EXCERPT TO READ:
----

A.J. Allmendinger is certainly happy to be back full-time racing in the NASCAR Sprint Cup Series, but it’s clear he still has high respect for IndyCar racing.
The former Champ Car star returned to open-wheel for six Verizon IndyCar Series starts last year for Team Penske, which included a Top-10 finish at the Indianapolis 500. Next month, fellow Sprint Cup competitor Kurt Busch will compete in the Greatest Spectacle in Racing as part of an attempt to do the 1,100-mile Indy 500/Coca-Cola 600 double.
Allmendinger ran a pair of tune-up races at Barber Motorsports Park and the Toyota Grand Prix of Long Beach before going into last year’s ‘500.’ Busch isn’t expected to have that luxury before he straps into an Andretti Autosport Honda for his Indy debut.
However, the ‘Dinger believes that Busch will be OK even as he comes to grips with other obstacles during the Month of May.

----

Reproduce word for word the portion of the Allmendinger passage that opens with the words containing "Allmendinger ran a" and closes with "Month of May.".

(Dataset entries)
----

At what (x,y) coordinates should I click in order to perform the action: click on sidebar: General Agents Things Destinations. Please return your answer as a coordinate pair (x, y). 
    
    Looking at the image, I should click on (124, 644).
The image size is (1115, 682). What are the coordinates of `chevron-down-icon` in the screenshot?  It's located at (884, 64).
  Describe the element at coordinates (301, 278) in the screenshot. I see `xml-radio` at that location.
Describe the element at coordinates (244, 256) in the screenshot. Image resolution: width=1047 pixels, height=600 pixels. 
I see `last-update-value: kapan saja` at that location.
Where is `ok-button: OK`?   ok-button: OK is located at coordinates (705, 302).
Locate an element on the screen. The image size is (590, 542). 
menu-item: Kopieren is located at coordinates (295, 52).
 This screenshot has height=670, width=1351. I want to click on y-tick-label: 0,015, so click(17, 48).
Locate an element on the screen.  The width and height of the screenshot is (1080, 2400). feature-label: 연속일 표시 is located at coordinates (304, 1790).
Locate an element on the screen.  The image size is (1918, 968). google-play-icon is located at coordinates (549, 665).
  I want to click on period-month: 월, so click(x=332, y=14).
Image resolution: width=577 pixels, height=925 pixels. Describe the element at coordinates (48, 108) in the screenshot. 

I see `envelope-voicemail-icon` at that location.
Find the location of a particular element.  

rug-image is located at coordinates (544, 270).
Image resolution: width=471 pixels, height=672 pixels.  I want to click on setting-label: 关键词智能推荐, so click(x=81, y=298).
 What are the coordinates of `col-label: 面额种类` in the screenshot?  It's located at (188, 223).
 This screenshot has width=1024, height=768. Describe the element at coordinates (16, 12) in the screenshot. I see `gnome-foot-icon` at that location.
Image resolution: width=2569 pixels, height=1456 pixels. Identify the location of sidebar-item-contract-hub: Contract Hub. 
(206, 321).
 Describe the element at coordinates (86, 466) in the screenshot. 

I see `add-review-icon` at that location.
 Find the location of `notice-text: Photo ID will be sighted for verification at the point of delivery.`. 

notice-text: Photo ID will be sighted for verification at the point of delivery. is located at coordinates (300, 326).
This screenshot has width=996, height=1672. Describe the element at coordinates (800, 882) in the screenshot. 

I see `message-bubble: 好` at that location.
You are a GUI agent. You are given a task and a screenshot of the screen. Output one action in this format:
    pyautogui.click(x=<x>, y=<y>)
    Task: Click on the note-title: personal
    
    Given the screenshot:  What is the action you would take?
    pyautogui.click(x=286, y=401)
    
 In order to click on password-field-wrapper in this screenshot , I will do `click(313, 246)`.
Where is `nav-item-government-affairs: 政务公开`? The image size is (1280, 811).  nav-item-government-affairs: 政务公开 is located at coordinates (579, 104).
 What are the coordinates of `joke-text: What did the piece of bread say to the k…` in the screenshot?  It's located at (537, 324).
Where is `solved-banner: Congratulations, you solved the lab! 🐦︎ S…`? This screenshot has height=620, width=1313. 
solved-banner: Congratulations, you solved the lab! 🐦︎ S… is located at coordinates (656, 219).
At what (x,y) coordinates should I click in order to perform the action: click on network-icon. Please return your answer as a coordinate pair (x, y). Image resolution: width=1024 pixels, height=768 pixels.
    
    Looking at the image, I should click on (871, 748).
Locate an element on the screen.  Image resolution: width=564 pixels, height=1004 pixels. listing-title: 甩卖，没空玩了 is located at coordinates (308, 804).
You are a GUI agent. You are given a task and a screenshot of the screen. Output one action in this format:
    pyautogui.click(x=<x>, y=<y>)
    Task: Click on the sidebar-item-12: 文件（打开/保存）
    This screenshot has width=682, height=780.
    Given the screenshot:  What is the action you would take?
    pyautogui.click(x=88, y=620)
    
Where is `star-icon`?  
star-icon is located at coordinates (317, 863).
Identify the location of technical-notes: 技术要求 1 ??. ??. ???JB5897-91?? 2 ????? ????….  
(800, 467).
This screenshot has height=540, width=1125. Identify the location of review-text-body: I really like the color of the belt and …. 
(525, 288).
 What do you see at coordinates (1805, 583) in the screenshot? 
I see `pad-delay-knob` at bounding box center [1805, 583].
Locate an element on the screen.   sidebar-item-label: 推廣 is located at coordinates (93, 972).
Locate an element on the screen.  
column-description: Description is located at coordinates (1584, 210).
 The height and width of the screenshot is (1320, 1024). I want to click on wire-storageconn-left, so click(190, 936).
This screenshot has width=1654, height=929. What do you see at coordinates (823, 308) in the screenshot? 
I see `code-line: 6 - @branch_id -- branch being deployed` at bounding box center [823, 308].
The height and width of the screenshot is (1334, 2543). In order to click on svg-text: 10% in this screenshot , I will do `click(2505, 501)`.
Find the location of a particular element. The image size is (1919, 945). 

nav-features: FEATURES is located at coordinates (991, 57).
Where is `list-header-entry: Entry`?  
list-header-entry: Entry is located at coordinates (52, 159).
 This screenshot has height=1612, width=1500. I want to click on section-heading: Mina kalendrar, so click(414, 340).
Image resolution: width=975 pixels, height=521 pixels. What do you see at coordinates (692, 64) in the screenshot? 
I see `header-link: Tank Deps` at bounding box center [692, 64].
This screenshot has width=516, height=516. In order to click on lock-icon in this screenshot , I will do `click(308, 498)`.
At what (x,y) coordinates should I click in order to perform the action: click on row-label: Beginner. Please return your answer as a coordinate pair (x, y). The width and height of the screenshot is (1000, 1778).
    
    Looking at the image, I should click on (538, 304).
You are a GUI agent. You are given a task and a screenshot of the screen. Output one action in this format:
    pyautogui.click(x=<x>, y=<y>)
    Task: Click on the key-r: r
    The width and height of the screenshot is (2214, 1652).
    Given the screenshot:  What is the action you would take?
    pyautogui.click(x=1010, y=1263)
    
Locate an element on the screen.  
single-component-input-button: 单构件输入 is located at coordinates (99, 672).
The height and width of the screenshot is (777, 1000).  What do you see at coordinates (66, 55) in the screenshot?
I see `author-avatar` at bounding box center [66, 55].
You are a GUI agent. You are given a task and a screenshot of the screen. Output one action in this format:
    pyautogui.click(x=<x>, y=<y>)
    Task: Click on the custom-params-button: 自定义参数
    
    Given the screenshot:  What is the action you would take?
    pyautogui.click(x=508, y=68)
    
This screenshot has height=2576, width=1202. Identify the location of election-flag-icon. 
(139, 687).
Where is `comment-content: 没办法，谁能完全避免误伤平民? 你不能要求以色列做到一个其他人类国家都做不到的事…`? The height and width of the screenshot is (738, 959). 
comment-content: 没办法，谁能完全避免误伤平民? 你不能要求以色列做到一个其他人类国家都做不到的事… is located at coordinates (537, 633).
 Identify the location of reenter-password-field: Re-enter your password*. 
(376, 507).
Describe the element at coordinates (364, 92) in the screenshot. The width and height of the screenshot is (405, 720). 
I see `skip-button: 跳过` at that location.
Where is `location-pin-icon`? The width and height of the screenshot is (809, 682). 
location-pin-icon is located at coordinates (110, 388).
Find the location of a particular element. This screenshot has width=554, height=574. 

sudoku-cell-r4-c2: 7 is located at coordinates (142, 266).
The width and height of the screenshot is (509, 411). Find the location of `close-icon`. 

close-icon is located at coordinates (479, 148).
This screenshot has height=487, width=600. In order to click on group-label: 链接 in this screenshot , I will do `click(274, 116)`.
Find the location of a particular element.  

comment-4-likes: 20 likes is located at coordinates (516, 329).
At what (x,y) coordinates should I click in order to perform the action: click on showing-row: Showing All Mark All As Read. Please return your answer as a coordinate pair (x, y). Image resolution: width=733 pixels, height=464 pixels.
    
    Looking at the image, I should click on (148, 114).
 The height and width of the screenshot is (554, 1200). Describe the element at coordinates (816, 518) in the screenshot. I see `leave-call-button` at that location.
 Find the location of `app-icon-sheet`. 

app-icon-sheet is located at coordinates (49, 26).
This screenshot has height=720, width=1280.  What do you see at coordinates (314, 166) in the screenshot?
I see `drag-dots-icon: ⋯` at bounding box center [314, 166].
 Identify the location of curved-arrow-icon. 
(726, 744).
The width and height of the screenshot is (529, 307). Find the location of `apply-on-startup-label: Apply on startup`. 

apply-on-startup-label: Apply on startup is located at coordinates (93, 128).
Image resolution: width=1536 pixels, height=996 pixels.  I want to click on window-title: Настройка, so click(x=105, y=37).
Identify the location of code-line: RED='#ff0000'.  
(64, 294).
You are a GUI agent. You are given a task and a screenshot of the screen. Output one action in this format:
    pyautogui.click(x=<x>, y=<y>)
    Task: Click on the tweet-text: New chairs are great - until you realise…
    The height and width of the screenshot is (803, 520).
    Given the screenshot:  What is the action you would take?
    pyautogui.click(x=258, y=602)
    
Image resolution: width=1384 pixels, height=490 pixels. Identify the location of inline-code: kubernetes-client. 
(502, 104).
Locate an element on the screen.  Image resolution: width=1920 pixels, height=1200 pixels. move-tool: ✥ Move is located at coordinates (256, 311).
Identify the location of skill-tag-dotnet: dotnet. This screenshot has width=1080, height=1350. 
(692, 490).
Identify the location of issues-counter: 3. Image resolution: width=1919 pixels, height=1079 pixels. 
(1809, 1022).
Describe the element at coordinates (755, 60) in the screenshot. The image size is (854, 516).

----

RESPONSE:
Allmendinger ran a pair of tune-up races at Barber Motorsports Park and the Toyota Grand Prix of Long Beach before going into last year’s ‘500.’ Busch isn’t expected to have that luxury before he straps into an Andretti Autosport Honda for his Indy debut.
However, the ‘Dinger believes that Busch will be OK even as he comes to grips with other obstacles during the Month of May.